Its successor, Nomad, has recently been released on the estimable Nonesuch label, an almost certain guarantee of quality just outside of the mainstream. It’s produced by the Black Keys’ Dan Auerbach, whose production last year of Dr John generated one of the year’s best albums and this one is already shaping up as a likely end-of-year list contender too. The first track, Amadinine, provides as explosive an opening salvo as any we’re likely to hear for a while, instantly declaring its position, which is that Nomad is a full-tilt North African rock record where, much as its Delta-via-Chicago cousin was to rock ’n’ roll, the desert blues is only one of the elements, albeit the dominant one.
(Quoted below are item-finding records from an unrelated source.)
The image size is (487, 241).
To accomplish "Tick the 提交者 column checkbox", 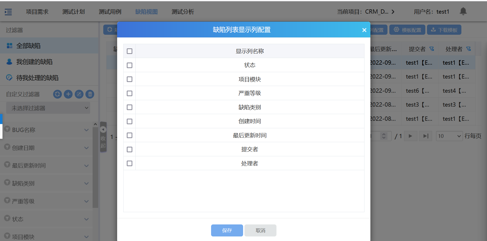I will [x=129, y=149].
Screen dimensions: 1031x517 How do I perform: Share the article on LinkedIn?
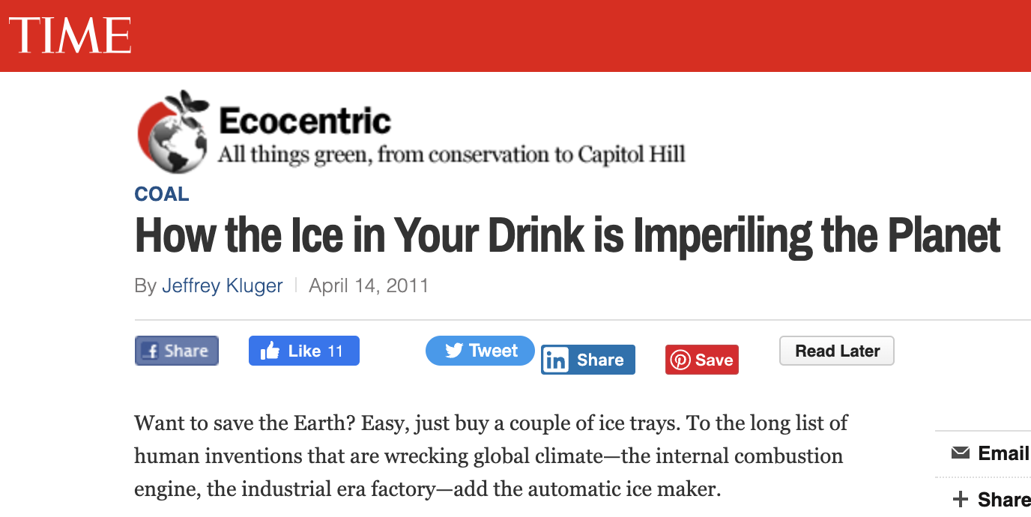click(x=588, y=360)
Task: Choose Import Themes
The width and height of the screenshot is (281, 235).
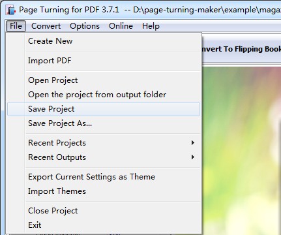Action: click(x=104, y=191)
The song is a Bombino original and not the similarly named one by Tinariwen, and the same applies to others with familiar titles. The themes of desert, water, friendship and freedom are pervasive in this music.

The relentless, hypnotic drone, more Mississipp­i Hill Country than Delta if we are making blues comparison­s, that characteri­ses the electric music of the Tuaregs, still dominates, but the guitars, turning from sinuous to sinewy and back again in a flash, are doubled and redoubled, fattening the sound to a point where the music becomes genuinely psychedeli­c. The loping camel-stride rhythms are emphasised by the augmentati­on, rather than the replacemen­t, of the trademark handclaps with drums, and production touches include the occasional subtle keyboard overlay and the unexpected but highly successful employment on a couple of tracks of Nashville pedal steel guitarist Russ Pahl.

Nomad may not be quite the Stones turning Howlin’ Wolf into rock, though the analogy is not entirely out of place, and it’s probably too much to suggest that it will finally kick-start a Tuareg musical revolution, but the huge sonic strides since Agadez, while leaving the core evocative attraction of this deeply mysterious music largely intact, make Bombino an artist to be closely watched.